Because Harris made an offer of proof as to Wenk and Chand on the issue of punitive damages, this court will review the time limit for an abuse of discretion as to those witnesses. This court disapproves rigid time requirements. See Life Plus, 317 F.3d at 807 (reemphasizing “disapproval of rigid hourly time constraints at trial”). The district court here, however, did not abuse its discretion as to Wenk and Chand. Harris has failed to show that the limits affected a substantial right. She was able to examine or cross-examine every witness on her list (except the two ADT employees whom she did not *1144mention at trial). Harris’s only claim as to Wenk and Chand was that them testimony in her case-in-chief was necessary for her punitive damages claim. The district court, however, allowed for the issue of punitive damages to be reconsidered at the end of all the evidence — after Wenk and Chand testified — rather than at the end of Harris’s case-in-chief. The district court did not exclude probative, non-cumulative evidence of which it was made aware. The record shows a proper basis for, and a sufficient explanation of, the reasons for the time limits. The district court did not abuse its discretion in its administration of the time limits as to Wenk and Chand.

III.

The judgment of the district court is affirmed.

. The Honorable Ortrie D. Smith, United States District Judge for the Western District of Missouri.

. Harris cites the Blue Bird case for the standard of review. “Pirani’s holding on this issue implicitly overruled our holding in United States v. Blue Bird, 372 F.3d 989, 991 (8th Cir.2004), that we review de novo a district court’s admission of evidence.” United States v. Chase, 451 F.3d 474, 479 n. 3 (8th Cir.2006).

. The declaration the dissent cites (to prove the probative value of one employee's testimony) was filed a year before trial and was never mentioned during the trial. Contrary to the dissent's implication, the district court did not disallow an offer of proof. The quotations in the dissent all relate to Wenk, Chand, and punitive damages, not to the final witness or the other three ADT employees. Harris was allowed to speak multiple times about her objections as to Wenk, Chad, and punitive damages. In fact, the quotations in the dissent are part of an objection by Harris that proceeds for three full pages of transcript, without mentioning any witness besides Wenk and Chand.

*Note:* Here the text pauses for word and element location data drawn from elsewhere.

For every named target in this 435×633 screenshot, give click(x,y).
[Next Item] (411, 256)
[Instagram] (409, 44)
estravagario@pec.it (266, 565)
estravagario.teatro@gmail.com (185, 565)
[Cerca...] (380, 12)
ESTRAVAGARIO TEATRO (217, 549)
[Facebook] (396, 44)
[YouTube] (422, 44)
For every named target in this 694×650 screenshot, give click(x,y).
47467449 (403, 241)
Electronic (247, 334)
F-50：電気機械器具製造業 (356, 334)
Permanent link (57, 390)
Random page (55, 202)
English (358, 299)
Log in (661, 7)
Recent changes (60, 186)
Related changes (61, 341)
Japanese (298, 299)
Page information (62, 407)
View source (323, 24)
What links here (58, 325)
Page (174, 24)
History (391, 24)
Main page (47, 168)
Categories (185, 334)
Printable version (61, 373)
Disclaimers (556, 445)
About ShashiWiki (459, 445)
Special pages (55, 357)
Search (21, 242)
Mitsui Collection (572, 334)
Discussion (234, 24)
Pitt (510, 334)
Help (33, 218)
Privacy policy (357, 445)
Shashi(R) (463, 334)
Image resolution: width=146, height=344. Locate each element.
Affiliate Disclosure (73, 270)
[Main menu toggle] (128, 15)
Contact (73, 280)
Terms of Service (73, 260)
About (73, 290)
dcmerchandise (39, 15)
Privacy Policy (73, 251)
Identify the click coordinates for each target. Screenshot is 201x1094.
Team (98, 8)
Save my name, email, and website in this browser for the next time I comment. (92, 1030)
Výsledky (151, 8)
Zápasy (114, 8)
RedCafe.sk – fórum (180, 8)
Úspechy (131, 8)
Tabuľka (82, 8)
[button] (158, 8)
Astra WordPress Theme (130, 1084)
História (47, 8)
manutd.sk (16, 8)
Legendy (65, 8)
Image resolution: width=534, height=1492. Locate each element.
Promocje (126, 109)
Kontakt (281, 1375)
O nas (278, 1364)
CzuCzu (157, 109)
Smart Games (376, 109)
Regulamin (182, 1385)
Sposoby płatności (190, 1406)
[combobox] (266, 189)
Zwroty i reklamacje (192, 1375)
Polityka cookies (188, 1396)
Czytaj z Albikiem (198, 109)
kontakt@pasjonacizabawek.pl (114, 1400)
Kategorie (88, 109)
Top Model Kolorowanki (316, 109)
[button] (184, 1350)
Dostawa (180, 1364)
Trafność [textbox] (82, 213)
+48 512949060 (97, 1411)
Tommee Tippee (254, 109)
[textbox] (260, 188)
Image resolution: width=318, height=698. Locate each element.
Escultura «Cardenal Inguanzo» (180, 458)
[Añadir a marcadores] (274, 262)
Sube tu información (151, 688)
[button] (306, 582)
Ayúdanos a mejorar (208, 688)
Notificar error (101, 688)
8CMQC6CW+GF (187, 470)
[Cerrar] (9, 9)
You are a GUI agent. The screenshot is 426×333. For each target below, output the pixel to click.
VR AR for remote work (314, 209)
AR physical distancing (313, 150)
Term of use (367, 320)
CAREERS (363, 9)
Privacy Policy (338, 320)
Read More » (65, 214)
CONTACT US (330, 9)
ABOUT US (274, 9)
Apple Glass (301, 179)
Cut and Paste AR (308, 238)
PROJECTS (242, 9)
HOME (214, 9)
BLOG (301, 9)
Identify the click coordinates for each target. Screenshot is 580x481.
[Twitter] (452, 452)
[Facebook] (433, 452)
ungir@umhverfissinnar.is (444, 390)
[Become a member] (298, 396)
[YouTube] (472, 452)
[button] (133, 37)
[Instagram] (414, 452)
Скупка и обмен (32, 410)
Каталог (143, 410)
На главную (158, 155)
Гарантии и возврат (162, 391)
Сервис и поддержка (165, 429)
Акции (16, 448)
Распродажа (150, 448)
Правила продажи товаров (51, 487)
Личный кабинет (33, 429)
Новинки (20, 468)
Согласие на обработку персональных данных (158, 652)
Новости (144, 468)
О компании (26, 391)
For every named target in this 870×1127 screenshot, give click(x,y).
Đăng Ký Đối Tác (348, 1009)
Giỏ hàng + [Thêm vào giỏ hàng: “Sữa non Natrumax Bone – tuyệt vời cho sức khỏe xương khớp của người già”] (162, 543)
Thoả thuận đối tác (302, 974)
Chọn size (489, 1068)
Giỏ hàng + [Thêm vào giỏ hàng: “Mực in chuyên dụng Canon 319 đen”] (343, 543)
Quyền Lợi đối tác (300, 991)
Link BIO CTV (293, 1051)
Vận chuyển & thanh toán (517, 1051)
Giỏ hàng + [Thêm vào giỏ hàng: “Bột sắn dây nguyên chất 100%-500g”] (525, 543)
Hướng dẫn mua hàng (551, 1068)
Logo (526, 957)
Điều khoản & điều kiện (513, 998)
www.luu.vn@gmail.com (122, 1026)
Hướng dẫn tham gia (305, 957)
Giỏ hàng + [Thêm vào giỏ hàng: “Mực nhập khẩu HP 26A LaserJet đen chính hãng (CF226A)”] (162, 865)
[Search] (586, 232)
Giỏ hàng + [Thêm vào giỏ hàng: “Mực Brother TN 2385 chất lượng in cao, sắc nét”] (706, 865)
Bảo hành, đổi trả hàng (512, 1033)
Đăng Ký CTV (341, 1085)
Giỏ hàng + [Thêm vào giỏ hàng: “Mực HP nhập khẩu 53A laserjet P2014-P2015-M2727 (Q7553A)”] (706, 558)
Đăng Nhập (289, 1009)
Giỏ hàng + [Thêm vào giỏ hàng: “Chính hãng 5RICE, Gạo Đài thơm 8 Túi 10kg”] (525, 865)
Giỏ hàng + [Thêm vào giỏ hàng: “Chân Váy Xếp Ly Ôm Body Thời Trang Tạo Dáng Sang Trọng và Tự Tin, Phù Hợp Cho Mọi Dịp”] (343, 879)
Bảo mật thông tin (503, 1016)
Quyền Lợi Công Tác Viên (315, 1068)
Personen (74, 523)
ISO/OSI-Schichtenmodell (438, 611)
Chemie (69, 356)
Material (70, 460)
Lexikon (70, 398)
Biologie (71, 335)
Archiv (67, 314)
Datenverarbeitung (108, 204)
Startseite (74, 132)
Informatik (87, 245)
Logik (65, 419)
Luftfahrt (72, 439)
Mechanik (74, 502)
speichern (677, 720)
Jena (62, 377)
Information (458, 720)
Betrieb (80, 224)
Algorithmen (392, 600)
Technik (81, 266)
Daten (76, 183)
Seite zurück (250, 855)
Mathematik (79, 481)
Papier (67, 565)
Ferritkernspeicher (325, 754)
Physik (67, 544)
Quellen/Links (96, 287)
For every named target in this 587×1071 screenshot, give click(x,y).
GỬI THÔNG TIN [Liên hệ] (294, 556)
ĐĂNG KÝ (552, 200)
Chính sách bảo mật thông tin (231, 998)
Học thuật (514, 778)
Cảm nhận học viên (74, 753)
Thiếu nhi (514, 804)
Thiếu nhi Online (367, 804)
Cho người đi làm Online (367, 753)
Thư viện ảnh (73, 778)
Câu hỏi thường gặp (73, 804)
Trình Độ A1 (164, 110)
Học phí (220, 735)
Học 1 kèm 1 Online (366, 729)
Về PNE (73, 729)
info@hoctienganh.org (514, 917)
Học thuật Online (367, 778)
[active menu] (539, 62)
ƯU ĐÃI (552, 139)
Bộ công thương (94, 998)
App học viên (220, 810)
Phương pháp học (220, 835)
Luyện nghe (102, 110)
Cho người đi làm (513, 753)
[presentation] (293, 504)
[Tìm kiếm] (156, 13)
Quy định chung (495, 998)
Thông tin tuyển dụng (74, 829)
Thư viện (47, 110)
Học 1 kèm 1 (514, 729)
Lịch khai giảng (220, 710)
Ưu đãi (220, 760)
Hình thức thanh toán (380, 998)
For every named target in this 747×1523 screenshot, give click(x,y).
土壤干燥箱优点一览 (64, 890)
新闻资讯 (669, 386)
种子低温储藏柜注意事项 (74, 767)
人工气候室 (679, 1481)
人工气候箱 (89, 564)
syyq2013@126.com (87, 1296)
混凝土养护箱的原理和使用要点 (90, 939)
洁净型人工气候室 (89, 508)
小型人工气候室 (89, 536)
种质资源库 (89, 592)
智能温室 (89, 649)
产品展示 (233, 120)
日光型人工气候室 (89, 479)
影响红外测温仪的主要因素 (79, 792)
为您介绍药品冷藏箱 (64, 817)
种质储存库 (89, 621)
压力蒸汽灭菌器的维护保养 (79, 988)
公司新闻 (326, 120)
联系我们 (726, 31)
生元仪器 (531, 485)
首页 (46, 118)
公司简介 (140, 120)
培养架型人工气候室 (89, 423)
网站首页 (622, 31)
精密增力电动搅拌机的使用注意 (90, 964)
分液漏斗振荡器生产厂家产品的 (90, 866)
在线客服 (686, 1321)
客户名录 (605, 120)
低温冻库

According to the dissent, the district court should have “held an evidentiary hearing, or given some indication that [the three ADT employees] testimony would have impermissibly lengthened the trial." The dissent bases this conclusion on Hollingsworth, 931 F.2d 1295. Hollingsworth, however, held only that it was clear error for the district court, without explanation, to prohibit the defendant from testifying, remanding for a hearing to determine whether the testimony had any probative value. Here, the district court could not have held an evidentiary hearing, or given an indication that the three witnesses’ testimony would impermissibly lengthen the case, because Harris did not make the district court aware, at trial, that she wanted to call them.

. There was some confusion whether ADT planned for Wenk and Chand to be present in court during Harris's case-in-chief. When they were not present (Harris had not subpoenaed them), Harris agreed to examine them on cross, stating, “regardless of who’s calling them, they're still going to be called.”

. The partial trial transcript submitted on appeal does not indicate the length of Chand's testimony on cross-examination.